State Treasurer Laura Montoya sits on the ERB and is trying to make changes. She has to vote on whether teachers — who did not fill out the form — should be forced to repay their pensions.

Montoya has been voting no. However, she has not been in the majority.

“So, if you’re taking a pension that is less than $2,000 for a person that’s making less than $1,000 a month just to help substitute teach, that is a negative impact on them and their family,” Montoya said. “I think sometimes it’s that they don’t know about it. It depends on the school district. Some people have stated that it’s in the application process that if you’ve retired, please fill out the return-to-work paperwork. Other ones say that it’s not in there at all, so they’re just unaware.”

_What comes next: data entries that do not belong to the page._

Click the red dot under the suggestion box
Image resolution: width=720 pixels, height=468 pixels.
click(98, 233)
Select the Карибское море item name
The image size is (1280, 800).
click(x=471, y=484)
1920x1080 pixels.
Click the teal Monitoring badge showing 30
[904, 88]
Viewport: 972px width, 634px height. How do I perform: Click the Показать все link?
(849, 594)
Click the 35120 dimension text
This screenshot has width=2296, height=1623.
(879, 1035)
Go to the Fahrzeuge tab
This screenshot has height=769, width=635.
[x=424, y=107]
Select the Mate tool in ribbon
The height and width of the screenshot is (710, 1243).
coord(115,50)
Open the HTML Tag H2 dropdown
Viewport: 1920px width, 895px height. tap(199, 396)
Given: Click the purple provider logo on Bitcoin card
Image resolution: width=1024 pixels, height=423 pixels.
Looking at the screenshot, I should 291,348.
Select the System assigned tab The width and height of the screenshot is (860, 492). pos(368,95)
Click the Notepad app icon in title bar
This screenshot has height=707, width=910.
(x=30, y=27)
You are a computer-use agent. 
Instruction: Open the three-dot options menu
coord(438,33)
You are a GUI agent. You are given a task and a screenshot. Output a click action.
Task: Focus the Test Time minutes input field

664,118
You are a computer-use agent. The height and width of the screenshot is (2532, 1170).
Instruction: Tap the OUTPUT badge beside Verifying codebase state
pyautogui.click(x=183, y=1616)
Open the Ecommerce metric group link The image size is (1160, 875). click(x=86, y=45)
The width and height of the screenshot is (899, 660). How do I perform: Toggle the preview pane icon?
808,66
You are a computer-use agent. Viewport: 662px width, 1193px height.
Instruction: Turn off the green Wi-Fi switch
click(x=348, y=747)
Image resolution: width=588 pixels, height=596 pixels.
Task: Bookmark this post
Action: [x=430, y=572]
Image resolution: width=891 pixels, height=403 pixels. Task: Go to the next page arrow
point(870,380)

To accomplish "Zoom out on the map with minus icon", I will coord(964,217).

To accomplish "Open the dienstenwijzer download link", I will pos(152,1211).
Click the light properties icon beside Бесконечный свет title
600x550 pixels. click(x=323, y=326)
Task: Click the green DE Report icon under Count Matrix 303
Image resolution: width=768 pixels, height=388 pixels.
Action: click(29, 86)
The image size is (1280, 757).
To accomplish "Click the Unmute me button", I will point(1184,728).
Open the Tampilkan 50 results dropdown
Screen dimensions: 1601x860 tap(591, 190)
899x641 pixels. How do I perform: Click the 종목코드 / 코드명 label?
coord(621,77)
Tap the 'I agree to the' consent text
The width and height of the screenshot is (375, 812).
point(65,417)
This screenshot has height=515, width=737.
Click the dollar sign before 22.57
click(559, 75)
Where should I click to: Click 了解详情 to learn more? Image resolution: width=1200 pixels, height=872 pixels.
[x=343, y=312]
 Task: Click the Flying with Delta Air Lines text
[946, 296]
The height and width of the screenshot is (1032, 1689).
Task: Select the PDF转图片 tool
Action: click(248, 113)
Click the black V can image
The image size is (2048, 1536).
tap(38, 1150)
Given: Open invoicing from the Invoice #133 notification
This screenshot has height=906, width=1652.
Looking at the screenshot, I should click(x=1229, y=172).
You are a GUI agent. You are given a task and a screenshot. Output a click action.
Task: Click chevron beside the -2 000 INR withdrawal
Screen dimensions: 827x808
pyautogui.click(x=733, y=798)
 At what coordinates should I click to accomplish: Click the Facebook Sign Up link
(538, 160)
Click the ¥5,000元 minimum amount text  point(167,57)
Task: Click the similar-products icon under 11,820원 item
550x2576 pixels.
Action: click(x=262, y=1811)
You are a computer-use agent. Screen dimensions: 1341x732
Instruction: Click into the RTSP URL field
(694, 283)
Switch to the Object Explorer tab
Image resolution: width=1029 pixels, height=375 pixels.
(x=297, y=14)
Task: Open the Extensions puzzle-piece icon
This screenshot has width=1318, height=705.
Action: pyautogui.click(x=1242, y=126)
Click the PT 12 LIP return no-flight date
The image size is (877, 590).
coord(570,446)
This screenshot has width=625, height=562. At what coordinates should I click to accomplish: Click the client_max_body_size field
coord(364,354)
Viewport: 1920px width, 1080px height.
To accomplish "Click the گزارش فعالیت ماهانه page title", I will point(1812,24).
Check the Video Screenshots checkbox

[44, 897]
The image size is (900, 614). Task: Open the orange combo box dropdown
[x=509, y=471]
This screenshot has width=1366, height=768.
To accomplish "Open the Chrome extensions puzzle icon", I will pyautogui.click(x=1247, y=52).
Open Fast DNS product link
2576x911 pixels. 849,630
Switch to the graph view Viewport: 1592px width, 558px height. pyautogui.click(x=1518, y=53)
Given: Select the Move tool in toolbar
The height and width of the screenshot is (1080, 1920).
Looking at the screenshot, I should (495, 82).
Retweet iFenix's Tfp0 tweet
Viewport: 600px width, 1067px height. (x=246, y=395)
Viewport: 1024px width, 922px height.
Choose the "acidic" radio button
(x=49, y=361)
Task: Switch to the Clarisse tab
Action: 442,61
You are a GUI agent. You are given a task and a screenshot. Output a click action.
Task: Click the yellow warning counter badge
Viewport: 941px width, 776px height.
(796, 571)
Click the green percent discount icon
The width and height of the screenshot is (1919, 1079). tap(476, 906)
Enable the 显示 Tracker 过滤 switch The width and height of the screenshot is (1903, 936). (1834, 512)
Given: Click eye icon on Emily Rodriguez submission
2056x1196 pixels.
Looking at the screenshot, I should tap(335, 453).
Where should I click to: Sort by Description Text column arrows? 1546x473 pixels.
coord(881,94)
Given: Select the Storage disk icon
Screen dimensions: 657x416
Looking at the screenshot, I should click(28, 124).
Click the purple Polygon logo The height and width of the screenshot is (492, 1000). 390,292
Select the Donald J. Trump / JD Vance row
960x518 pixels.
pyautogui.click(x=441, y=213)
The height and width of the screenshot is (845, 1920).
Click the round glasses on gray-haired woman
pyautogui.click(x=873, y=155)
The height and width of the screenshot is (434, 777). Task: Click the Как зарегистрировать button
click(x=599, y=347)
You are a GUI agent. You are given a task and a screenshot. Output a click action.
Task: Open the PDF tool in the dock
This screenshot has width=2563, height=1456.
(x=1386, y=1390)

Montoya wants school districts to make sure it is written in the application that teachers must fill out the form before returning to work. She also wants the state to change its rules that say the educators shall pay their retirement back if they’re ineligible.

“I understand what the rules are, therefore, but I know that it’s wrong,” Montoya said. “And the cases that we’re seeing, we also have to have logic as to why this rule was intended to be there and how do we implement it, change it, fix it, edit it to be able to accommodate the current circumstances that we’re in, which is the teacher shortage.”